Budgetary issues can’t be ignored. “Funding buys freedom to innovate,” he said, suggesting the establishment of an entrepreneurship endowment fund as one way of cementing a program’s financial viability.

Katz’s Delaney said he sees many aspects of the Syracuse program that could integrate well into Pitt’s business curriculum, generate resources and give students strong hands-on experience.

“We have a huge resource in our students. If we have them out in the community, not only will they learn skills that are going to help them in their job, but they’re going to help the community at the same time,” Delaney said, emphasizing that the issue is not entirely about profit, but also about social entrepreneurship and giving back to the community.

“This moves learning into action,” the dean said, noting that real-world activities raise students’ enthusiasm and pride. “They really are making a difference in the community, helping people create economic opportunity for their families.” Noting also that members of the University community have ideas but may lack entrepreneurial skills, Delaney said, “There’s real opportunity. Most of all, students will really benefit.”

Dugan said there is interest throughout the University in entrepreneurship, both among students and in various academic areas. The entrepreneurship floor in the Living and Learning dormitory is the sole area already filled to capacity for the coming year, and it was full last year, she said. In addition, both engineering and Arts and Sciences have indicated interest in exploring ways to strengthen entrepreneurship.

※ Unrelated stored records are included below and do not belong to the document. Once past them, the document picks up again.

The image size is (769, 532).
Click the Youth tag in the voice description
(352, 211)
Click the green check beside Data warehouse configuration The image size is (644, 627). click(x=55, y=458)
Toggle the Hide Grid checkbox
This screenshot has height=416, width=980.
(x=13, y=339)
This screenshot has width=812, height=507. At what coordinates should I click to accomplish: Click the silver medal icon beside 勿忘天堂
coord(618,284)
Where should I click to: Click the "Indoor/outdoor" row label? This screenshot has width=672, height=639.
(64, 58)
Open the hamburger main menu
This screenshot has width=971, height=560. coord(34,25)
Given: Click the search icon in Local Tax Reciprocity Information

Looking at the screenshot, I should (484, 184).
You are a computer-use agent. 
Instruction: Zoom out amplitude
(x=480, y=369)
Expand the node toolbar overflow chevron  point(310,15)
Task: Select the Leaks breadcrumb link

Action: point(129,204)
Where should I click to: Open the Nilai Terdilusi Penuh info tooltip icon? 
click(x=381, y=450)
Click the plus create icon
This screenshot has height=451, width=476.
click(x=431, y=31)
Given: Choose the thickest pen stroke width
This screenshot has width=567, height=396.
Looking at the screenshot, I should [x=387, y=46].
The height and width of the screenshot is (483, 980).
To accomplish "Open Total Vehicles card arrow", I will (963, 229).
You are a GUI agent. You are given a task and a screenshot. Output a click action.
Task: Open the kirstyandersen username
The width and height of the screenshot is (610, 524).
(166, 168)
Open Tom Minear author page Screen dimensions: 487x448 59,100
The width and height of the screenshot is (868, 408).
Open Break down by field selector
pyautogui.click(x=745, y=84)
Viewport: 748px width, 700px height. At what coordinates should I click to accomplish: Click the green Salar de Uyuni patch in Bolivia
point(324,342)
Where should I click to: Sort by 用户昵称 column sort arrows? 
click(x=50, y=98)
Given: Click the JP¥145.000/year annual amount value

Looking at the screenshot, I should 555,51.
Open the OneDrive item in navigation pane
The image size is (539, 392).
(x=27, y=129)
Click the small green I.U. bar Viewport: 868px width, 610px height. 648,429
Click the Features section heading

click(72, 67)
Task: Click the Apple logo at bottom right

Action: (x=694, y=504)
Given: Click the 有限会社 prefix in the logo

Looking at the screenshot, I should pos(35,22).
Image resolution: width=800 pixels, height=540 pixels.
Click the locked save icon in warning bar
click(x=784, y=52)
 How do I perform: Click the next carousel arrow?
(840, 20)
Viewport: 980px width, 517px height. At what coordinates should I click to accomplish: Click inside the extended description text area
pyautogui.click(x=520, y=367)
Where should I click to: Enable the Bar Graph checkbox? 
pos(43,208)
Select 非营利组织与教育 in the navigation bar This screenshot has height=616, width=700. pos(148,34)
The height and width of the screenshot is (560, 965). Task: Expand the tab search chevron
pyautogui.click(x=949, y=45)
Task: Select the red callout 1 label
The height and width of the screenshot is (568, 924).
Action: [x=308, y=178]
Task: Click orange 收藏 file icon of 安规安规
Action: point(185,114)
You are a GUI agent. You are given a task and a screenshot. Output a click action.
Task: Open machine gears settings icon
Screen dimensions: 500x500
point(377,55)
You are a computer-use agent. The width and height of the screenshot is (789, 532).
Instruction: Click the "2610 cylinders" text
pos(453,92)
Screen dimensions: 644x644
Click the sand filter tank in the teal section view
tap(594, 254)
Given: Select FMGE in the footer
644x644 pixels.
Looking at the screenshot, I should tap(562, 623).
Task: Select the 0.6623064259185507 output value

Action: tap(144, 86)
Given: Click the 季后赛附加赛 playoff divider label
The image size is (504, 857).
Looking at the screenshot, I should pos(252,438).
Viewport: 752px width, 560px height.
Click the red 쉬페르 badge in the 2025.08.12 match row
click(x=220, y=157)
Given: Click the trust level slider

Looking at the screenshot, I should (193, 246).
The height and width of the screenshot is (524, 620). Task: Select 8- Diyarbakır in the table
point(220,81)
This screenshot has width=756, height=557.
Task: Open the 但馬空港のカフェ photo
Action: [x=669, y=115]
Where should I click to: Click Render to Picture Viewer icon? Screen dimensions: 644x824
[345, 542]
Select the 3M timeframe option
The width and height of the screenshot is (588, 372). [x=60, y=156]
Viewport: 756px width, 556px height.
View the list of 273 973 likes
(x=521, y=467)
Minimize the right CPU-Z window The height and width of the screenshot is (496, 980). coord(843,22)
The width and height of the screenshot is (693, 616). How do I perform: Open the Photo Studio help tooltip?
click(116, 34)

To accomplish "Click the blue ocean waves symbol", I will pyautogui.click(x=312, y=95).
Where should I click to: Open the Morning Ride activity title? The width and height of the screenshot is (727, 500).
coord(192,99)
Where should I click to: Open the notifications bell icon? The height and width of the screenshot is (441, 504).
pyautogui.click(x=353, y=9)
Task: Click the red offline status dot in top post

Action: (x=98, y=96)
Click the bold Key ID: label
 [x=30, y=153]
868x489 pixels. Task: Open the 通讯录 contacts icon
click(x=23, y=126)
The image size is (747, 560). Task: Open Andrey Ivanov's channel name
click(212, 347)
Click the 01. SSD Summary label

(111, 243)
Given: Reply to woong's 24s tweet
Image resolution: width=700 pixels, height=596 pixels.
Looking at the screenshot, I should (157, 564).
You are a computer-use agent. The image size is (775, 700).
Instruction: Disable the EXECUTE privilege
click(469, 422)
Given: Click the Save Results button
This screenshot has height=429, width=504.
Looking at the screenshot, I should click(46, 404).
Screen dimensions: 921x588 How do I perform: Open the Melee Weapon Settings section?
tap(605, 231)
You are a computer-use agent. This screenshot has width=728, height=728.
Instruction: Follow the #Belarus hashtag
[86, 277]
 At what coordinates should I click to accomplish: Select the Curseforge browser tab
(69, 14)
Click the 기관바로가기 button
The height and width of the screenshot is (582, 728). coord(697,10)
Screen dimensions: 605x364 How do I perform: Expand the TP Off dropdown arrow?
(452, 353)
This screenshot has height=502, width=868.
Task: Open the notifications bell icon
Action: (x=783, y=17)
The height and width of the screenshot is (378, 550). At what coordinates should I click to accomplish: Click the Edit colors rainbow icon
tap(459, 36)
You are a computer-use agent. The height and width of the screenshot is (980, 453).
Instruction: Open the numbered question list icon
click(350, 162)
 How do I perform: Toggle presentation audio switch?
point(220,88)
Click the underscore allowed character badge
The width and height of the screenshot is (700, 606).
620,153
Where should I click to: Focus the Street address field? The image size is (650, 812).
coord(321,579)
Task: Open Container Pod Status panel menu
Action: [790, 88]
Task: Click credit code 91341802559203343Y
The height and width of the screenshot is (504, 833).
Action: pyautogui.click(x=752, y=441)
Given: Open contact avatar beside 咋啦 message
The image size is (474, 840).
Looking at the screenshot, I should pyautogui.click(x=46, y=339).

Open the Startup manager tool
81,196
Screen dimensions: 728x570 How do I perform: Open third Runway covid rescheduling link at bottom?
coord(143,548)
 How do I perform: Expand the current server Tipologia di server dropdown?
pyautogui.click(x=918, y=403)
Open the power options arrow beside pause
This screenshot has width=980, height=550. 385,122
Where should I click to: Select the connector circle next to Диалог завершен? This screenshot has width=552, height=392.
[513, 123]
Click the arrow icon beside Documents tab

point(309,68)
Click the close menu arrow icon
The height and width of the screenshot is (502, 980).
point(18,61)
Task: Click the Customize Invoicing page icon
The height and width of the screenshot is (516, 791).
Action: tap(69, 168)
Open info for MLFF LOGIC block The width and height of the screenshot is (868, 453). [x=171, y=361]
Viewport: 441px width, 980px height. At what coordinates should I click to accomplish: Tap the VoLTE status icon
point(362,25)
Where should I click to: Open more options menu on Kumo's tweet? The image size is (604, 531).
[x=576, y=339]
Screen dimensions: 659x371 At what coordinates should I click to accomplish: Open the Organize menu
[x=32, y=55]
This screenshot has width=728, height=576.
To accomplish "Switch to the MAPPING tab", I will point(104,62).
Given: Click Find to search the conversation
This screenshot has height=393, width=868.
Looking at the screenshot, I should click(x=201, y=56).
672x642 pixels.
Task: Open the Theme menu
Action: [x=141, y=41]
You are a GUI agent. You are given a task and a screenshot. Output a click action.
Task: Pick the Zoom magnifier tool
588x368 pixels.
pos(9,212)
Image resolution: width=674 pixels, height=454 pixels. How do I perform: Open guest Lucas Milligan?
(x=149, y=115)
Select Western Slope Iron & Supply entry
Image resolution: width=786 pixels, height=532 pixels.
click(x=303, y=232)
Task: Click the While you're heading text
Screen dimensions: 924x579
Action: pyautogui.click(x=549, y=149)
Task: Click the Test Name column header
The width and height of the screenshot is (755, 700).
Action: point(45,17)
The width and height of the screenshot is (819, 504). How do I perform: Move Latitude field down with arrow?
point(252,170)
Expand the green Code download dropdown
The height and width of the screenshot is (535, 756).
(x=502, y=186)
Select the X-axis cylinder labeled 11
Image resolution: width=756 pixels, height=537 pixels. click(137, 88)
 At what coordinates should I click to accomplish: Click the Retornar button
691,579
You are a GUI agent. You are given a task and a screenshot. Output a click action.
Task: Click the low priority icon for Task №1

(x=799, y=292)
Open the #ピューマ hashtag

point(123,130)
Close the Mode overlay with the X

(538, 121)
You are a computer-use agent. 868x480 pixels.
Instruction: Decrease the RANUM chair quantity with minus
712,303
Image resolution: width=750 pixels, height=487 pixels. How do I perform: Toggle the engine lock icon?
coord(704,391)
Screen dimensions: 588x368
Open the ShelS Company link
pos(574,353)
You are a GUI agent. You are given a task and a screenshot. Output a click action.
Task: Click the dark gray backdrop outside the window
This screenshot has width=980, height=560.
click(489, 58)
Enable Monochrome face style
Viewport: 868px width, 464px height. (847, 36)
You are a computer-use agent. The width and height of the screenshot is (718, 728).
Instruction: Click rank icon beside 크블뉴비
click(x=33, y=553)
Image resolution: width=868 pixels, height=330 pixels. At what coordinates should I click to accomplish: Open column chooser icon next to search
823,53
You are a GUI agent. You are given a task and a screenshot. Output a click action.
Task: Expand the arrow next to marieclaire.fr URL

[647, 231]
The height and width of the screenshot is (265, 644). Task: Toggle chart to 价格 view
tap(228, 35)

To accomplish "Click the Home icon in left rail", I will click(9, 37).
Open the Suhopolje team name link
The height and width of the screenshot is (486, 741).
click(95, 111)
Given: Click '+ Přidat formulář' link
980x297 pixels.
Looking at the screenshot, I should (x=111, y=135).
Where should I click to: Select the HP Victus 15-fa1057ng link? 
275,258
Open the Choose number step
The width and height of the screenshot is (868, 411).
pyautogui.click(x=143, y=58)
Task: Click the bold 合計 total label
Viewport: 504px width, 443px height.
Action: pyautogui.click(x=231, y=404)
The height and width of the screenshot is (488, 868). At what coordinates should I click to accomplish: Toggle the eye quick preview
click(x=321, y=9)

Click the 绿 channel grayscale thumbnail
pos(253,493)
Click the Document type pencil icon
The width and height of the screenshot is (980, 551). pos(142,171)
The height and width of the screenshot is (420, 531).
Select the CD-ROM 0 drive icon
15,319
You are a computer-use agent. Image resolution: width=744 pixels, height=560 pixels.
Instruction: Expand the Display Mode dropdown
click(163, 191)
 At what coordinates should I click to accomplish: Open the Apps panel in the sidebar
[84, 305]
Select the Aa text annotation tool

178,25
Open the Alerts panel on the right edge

“It’s something a lot of people want to do,” Dugan said. But new curricula need to be developed. “The classes that exist are mainly about creating a business plan. And it’s about so much more than writing a business plan,” she said, adding that the time is ripe to put the pieces together campus-wide. Dugan said a likely approach will be to add more focused entrepreneurship course content gradually — perhaps within 12-18 months, she said.

Looking ahead, Delaney said there is potential to create a separate interest group within the business school, but the University community first must decide whether entrepreneurship is a legitimate area of study and take up the issue of allocation of resources.

“There are a lot of issues that have to be addressed first to make it work,” Delaney said. “I’m hoping that faculty will be excited about the opportunity. My approach is that we’re going to build interest.”